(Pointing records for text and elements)
+ + + + +
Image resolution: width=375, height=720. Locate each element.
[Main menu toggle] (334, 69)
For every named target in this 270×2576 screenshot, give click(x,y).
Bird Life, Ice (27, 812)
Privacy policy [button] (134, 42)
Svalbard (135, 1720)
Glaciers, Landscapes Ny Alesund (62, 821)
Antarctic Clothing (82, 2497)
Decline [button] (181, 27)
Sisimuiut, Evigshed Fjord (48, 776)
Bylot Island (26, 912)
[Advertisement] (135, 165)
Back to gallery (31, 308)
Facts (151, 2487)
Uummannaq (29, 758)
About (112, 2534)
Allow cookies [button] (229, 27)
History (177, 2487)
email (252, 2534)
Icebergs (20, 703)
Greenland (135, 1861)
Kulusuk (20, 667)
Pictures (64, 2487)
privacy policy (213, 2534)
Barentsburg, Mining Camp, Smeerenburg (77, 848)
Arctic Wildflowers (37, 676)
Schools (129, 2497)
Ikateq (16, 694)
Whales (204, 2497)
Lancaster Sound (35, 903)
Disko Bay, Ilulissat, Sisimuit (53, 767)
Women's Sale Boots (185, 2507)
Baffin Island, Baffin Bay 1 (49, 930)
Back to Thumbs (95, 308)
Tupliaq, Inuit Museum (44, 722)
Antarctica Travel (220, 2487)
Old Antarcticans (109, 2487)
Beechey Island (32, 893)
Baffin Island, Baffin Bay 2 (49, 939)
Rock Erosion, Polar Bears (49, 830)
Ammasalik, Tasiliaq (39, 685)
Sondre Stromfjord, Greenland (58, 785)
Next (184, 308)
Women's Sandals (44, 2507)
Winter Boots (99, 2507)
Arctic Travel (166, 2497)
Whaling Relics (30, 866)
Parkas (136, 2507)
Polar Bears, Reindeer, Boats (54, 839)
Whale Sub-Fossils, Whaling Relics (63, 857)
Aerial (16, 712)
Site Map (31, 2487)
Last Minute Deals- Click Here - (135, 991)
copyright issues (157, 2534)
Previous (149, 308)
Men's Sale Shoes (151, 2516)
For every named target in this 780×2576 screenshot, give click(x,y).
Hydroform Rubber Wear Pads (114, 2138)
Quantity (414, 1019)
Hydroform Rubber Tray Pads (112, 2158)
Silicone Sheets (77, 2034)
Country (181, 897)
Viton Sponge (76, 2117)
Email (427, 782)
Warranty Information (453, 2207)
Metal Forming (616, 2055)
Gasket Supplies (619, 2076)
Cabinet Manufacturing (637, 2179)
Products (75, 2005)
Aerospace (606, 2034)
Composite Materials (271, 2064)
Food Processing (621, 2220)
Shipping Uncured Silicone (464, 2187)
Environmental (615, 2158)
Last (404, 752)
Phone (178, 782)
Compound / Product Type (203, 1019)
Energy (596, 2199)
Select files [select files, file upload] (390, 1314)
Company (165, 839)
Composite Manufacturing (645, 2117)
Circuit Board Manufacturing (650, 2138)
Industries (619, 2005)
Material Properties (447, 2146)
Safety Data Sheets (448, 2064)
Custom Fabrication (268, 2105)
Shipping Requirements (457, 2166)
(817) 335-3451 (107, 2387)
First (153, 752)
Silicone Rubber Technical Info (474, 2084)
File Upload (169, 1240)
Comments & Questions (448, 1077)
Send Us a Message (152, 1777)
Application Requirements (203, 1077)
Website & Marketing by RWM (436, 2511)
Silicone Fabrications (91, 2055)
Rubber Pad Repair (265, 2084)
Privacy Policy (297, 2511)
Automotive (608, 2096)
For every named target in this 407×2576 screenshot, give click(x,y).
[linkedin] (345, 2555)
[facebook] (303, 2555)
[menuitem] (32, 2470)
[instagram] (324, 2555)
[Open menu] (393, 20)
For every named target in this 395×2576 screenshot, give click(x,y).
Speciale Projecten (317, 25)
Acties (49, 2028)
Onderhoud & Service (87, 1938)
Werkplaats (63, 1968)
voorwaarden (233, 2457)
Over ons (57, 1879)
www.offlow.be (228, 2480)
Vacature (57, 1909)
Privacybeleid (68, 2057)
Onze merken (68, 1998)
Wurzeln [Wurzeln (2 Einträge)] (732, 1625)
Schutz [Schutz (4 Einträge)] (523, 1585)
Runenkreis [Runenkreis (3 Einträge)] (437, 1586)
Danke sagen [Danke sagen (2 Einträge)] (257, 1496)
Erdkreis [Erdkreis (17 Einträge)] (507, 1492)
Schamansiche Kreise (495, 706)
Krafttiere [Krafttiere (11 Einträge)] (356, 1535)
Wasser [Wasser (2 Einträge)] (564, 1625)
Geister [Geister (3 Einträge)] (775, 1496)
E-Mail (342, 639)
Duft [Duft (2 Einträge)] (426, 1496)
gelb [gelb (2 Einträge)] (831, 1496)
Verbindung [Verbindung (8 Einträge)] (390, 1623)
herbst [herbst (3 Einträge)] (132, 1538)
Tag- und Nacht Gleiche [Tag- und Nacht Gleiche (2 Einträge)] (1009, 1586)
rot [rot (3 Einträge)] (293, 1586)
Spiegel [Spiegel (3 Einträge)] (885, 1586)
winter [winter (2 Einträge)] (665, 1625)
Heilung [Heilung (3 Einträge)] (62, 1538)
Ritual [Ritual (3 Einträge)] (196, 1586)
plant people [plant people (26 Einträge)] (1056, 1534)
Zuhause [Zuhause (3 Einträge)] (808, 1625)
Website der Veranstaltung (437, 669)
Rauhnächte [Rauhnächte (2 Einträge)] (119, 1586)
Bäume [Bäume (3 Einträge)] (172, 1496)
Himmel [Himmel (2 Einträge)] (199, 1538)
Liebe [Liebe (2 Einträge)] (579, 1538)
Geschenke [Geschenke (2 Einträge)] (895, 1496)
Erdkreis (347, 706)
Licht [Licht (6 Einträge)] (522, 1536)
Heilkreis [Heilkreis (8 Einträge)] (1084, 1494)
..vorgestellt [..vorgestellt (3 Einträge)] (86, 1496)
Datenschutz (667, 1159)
+ + + + +
#### Task directions:
Format every line of the listing above as a Markdown table with the columns Row and Line, numbering the rows and omitting blank lines.

#### Result of the exercise:
| Row | Line |
|---|---|
| 1 | Image resolution: width=375, height=720. Locate each element. |
| 2 | [Main menu toggle] (334, 69) |
| 3 | For every named target in this 270×2576 screenshot, give click(x,y). |
| 4 | Bird Life, Ice (27, 812) |
| 5 | Privacy policy [button] (134, 42) |
| 6 | Svalbard (135, 1720) |
| 7 | Glaciers, Landscapes Ny Alesund (62, 821) |
| 8 | Antarctic Clothing (82, 2497) |
| 9 | Decline [button] (181, 27) |
| 10 | Sisimuiut, Evigshed Fjord (48, 776) |
| 11 | Bylot Island (26, 912) |
| 12 | [Advertisement] (135, 165) |
| 13 | Back to gallery (31, 308) |
| 14 | Facts (151, 2487) |
| 15 | Uummannaq (29, 758) |
| 16 | About (112, 2534) |
| 17 | Allow cookies [button] (229, 27) |
| 18 | History (177, 2487) |
| 19 | email (252, 2534) |
| 20 | Icebergs (20, 703) |
| 21 | Greenland (135, 1861) |
| 22 | Kulusuk (20, 667) |
| 23 | Pictures (64, 2487) |
| 24 | privacy policy (213, 2534) |
| 25 | Barentsburg, Mining Camp, Smeerenburg (77, 848) |
| 26 | Arctic Wildflowers (37, 676) |
| 27 | Schools (129, 2497) |
| 28 | Ikateq (16, 694) |
| 29 | Whales (204, 2497) |
| 30 | Lancaster Sound (35, 903) |
| 31 | Disko Bay, Ilulissat, Sisimuit (53, 767) |
| 32 | Women's Sale Boots (185, 2507) |
| 33 | Baffin Island, Baffin Bay 1 (49, 930) |
| 34 | Back to Thumbs (95, 308) |
| 35 | Tupliaq, Inuit Museum (44, 722) |
| 36 | Antarctica Travel (220, 2487) |
| 37 | Old Antarcticans (109, 2487) |
| 38 | Beechey Island (32, 893) |
| 39 | Baffin Island, Baffin Bay 2 (49, 939) |
| 40 | Rock Erosion, Polar Bears (49, 830) |
| 41 | Ammasalik, Tasiliaq (39, 685) |
| 42 | Sondre Stromfjord, Greenland (58, 785) |
| 43 | Next (184, 308) |
| 44 | Women's Sandals (44, 2507) |
| 45 | Winter Boots (99, 2507) |
| 46 | Arctic Travel (166, 2497) |
| 47 | Whaling Relics (30, 866) |
| 48 | Parkas (136, 2507) |
| 49 | Polar Bears, Reindeer, Boats (54, 839) |
| 50 | Whale Sub-Fossils, Whaling Relics (63, 857) |
| 51 | Aerial (16, 712) |
| 52 | Site Map (31, 2487) |
| 53 | Last Minute Deals- Click Here - (135, 991) |
| 54 | copyright issues (157, 2534) |
| 55 | Previous (149, 308) |
| 56 | Men's Sale Shoes (151, 2516) |
| 57 | For every named target in this 780×2576 screenshot, give click(x,y). |
| 58 | Hydroform Rubber Wear Pads (114, 2138) |
| 59 | Quantity (414, 1019) |
| 60 | Hydroform Rubber Tray Pads (112, 2158) |
| 61 | Silicone Sheets (77, 2034) |
| 62 | Country (181, 897) |
| 63 | Viton Sponge (76, 2117) |
| 64 | Email (427, 782) |
| 65 | Warranty Information (453, 2207) |
| 66 | Metal Forming (616, 2055) |
| 67 | Gasket Supplies (619, 2076) |
| 68 | Cabinet Manufacturing (637, 2179) |
| 69 | Products (75, 2005) |
| 70 | Aerospace (606, 2034) |
| 71 | Composite Materials (271, 2064) |
| 72 | Food Processing (621, 2220) |
| 73 | Shipping Uncured Silicone (464, 2187) |
| 74 | Environmental (615, 2158) |
| 75 | Last (404, 752) |
| 76 | Phone (178, 782) |
| 77 | Compound / Product Type (203, 1019) |
| 78 | Energy (596, 2199) |
| 79 | Select files [select files, file upload] (390, 1314) |
| 80 | Company (165, 839) |
| 81 | Composite Manufacturing (645, 2117) |
| 82 | Circuit Board Manufacturing (650, 2138) |
| 83 | Industries (619, 2005) |
| 84 | Material Properties (447, 2146) |
| 85 | Safety Data Sheets (448, 2064) |
| 86 | Custom Fabrication (268, 2105) |
| 87 | Shipping Requirements (457, 2166) |
| 88 | (817) 335-3451 (107, 2387) |
| 89 | First (153, 752) |
| 90 | Silicone Rubber Technical Info (474, 2084) |
| 91 | File Upload (169, 1240) |
| 92 | Comments & Questions (448, 1077) |
| 93 | Send Us a Message (152, 1777) |
| 94 | Application Requirements (203, 1077) |
| 95 | Website & Marketing by RWM (436, 2511) |
| 96 | Silicone Fabrications (91, 2055) |
| 97 | Rubber Pad Repair (265, 2084) |
| 98 | Privacy Policy (297, 2511) |
| 99 | Automotive (608, 2096) |
| 100 | For every named target in this 407×2576 screenshot, give click(x,y). |
| 101 | [linkedin] (345, 2555) |
| 102 | [facebook] (303, 2555) |
| 103 | [menuitem] (32, 2470) |
| 104 | [instagram] (324, 2555) |
| 105 | [Open menu] (393, 20) |
| 106 | For every named target in this 395×2576 screenshot, give click(x,y). |
| 107 | Speciale Projecten (317, 25) |
| 108 | Acties (49, 2028) |
| 109 | Onderhoud & Service (87, 1938) |
| 110 | Werkplaats (63, 1968) |
| 111 | voorwaarden (233, 2457) |
| 112 | Over ons (57, 1879) |
| 113 | www.offlow.be (228, 2480) |
| 114 | Vacature (57, 1909) |
| 115 | Privacybeleid (68, 2057) |
| 116 | Onze merken (68, 1998) |
| 117 | Wurzeln [Wurzeln (2 Einträge)] (732, 1625) |
| 118 | Schutz [Schutz (4 Einträge)] (523, 1585) |
| 119 | Runenkreis [Runenkreis (3 Einträge)] (437, 1586) |
| 120 | Danke sagen [Danke sagen (2 Einträge)] (257, 1496) |
| 121 | Erdkreis [Erdkreis (17 Einträge)] (507, 1492) |
| 122 | Schamansiche Kreise (495, 706) |
| 123 | Krafttiere [Krafttiere (11 Einträge)] (356, 1535) |
| 124 | Wasser [Wasser (2 Einträge)] (564, 1625) |
| 125 | Geister [Geister (3 Einträge)] (775, 1496) |
| 126 | E-Mail (342, 639) |
| 127 | Duft [Duft (2 Einträge)] (426, 1496) |
| 128 | gelb [gelb (2 Einträge)] (831, 1496) |
| 129 | Verbindung [Verbindung (8 Einträge)] (390, 1623) |
| 130 | herbst [herbst (3 Einträge)] (132, 1538) |
| 131 | Tag- und Nacht Gleiche [Tag- und Nacht Gleiche (2 Einträge)] (1009, 1586) |
| 132 | rot [rot (3 Einträge)] (293, 1586) |
| 133 | Spiegel [Spiegel (3 Einträge)] (885, 1586) |
| 134 | winter [winter (2 Einträge)] (665, 1625) |
| 135 | Heilung [Heilung (3 Einträge)] (62, 1538) |
| 136 | Ritual [Ritual (3 Einträge)] (196, 1586) |
| 137 | plant people [plant people (26 Einträge)] (1056, 1534) |
| 138 | Zuhause [Zuhause (3 Einträge)] (808, 1625) |
| 139 | Website der Veranstaltung (437, 669) |
| 140 | Rauhnächte [Rauhnächte (2 Einträge)] (119, 1586) |
| 141 | Bäume [Bäume (3 Einträge)] (172, 1496) |
| 142 | Himmel [Himmel (2 Einträge)] (199, 1538) |
| 143 | Liebe [Liebe (2 Einträge)] (579, 1538) |
| 144 | Geschenke [Geschenke (2 Einträge)] (895, 1496) |
| 145 | Erdkreis (347, 706) |
| 146 | Licht [Licht (6 Einträge)] (522, 1536) |
| 147 | Heilkreis [Heilkreis (8 Einträge)] (1084, 1494) |
| 148 | ..vorgestellt [..vorgestellt (3 Einträge)] (86, 1496) |
| 149 | Datenschutz (667, 1159) |